— PROBLEM REQUIREMENTS —
What do you get when you quote verbatim the lines that open with the line containing "Given: Open the coinmarketcap.com credit link" and close with the line containing "click(x=1279, y=155)", both included?

— DATASET CONTENT —
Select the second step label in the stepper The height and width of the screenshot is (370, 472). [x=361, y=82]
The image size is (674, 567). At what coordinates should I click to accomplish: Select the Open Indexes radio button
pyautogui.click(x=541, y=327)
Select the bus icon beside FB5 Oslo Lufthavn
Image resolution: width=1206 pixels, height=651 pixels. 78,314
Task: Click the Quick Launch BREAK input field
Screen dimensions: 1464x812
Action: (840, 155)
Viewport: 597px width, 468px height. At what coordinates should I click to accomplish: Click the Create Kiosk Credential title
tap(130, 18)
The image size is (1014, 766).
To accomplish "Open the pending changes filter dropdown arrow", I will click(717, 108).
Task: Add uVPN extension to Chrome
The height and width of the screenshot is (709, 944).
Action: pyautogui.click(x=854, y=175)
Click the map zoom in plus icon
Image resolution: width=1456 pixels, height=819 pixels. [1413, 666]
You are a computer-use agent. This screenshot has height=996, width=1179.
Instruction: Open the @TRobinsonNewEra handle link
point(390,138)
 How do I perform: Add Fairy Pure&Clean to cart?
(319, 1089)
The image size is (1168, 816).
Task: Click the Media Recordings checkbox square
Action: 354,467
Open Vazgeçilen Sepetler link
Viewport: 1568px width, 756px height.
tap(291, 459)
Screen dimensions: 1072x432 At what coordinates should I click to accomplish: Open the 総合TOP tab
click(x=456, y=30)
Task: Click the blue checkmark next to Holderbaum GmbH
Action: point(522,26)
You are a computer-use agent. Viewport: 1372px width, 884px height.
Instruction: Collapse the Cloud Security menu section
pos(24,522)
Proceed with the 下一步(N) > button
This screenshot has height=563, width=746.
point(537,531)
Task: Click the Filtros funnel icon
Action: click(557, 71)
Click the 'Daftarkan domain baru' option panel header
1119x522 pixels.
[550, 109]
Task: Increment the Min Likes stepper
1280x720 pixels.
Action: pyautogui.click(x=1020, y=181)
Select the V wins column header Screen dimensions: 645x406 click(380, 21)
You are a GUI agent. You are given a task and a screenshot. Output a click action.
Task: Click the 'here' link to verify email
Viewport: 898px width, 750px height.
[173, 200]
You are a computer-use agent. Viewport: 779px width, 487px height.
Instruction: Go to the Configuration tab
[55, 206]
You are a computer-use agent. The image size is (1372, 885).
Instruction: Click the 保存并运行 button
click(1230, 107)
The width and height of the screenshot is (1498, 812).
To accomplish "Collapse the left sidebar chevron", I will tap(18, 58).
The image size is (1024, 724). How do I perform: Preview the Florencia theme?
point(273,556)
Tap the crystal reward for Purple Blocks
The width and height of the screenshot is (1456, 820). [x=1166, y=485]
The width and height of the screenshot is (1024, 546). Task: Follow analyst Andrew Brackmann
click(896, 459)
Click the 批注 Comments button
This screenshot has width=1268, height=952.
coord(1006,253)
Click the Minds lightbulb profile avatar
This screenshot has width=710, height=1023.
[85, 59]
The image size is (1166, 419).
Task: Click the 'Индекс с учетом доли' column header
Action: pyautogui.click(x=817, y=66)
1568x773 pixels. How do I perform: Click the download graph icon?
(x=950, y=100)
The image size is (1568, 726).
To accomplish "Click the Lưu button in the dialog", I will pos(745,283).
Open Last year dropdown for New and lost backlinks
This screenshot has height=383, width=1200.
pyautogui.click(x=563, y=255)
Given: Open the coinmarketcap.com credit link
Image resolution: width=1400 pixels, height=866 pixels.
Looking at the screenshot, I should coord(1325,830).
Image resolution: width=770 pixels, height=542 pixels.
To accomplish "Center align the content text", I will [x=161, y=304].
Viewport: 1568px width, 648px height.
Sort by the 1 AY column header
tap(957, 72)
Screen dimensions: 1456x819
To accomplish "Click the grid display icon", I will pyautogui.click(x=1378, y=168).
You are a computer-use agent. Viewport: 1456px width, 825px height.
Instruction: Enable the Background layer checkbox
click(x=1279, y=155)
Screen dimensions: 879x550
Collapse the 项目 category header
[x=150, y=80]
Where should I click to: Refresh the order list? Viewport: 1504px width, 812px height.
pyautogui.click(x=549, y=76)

— EXERCISE RESULT —
Given: Open the coinmarketcap.com credit link
Image resolution: width=1400 pixels, height=866 pixels.
Looking at the screenshot, I should coord(1325,830).
Image resolution: width=770 pixels, height=542 pixels.
To accomplish "Center align the content text", I will [x=161, y=304].
Viewport: 1568px width, 648px height.
Sort by the 1 AY column header
tap(957, 72)
Screen dimensions: 1456x819
To accomplish "Click the grid display icon", I will pyautogui.click(x=1378, y=168).
You are a computer-use agent. Viewport: 1456px width, 825px height.
Instruction: Enable the Background layer checkbox
click(x=1279, y=155)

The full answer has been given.